Start SOURCE
Ben has been selected by the Learning and Skills Council (LSC) to be a champion modern apprentice, after being nominated by Darlington College of Technology, where he is taking his City and Guilds in welding and fabrication.

"The accident happened in the middle of my course and I had to take the year again," said Ben, who works for Hathaway Roofing, in Tindale Crescent, Bishop Auckland. "But I always wanted to work in engineering so need to have the qualifications. I have been into cars all my life. I love motorsport and have always wanted to be in a pit crew of a Formula One Team."

Having a brush with death has made him more determined than ever to succeed. "It has altered my view of life. I take it a day at a time and enjoy it a lot more," he said.

This new-found appreciation is also helping him motivate young people in the Tees Valley. As a champion modern apprentice he attends presentations to encourage young people to take up a trade.

Darlington College's engineering and computing programme manager, Steve Richardson, said: "The LSC asked us to nominate candidates to talk about what it is like to be a modern apprentice. Ben came back to college after making a remarkable recovery from his injuries so he seemed the obvious choice."

Ben said: "I just sit down and talk to them about why I feel it is worth sticking at it and not just packing it in. I am also there to help them find the best way to do things because I have done them myself."

Though the one thing he does not recommend, is going through a hedge backwards in a car.
End SOURCE
**GOAL:**
Rewrite the article about the champion apprentice between "Having a brush" and "up a trade.", inclusive, putting "teenagers" wherever "young people" appears. You won't need the material that comes next.
Start MATERIAL PROVIDED
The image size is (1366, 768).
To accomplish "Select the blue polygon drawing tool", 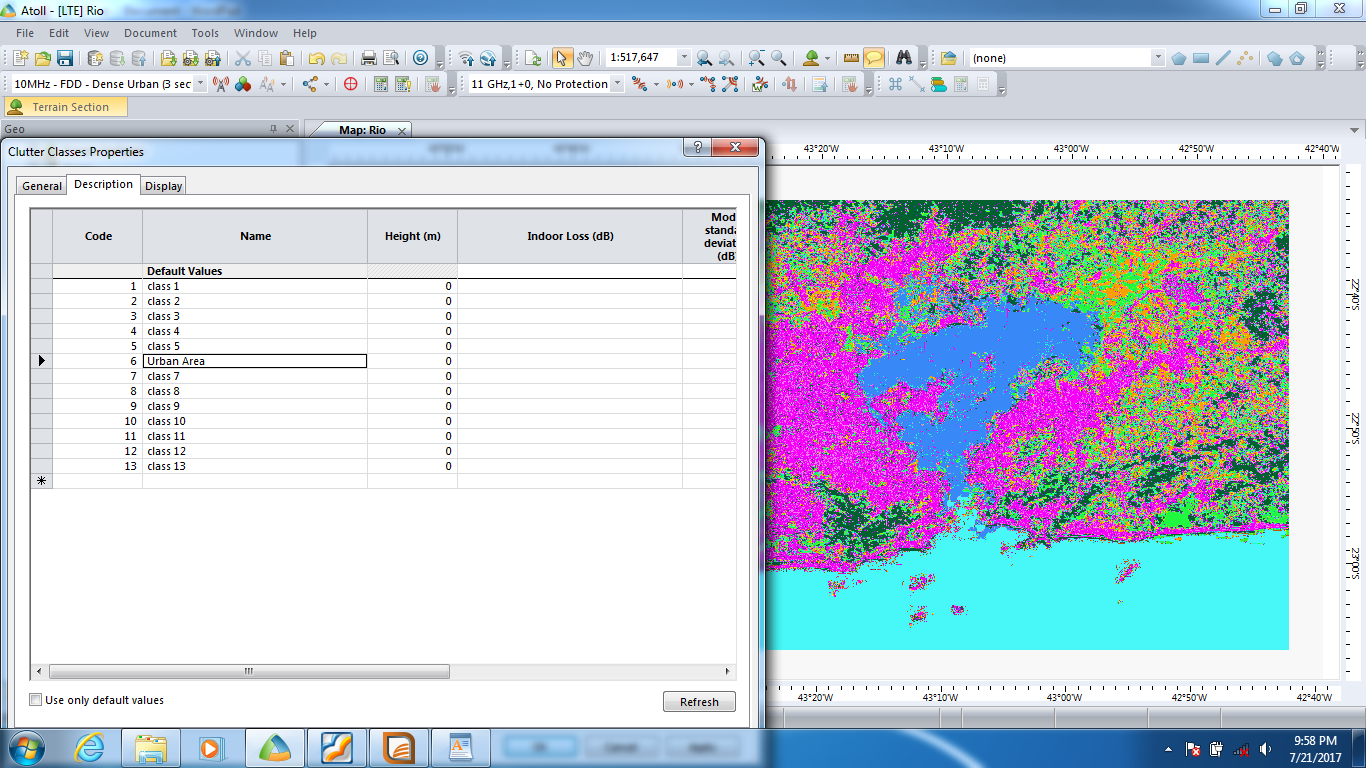I will pos(1180,57).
End MATERIAL PROVIDED
**FULL SOLUTION:**
Having a brush with death has made him more determined than ever to succeed. "It has altered my view of life. I take it a day at a time and enjoy it a lot more," he said.

This new-found appreciation is also helping him motivate teenagers in the Tees Valley. As a champion modern apprentice he attends presentations to encourage teenagers to take up a trade.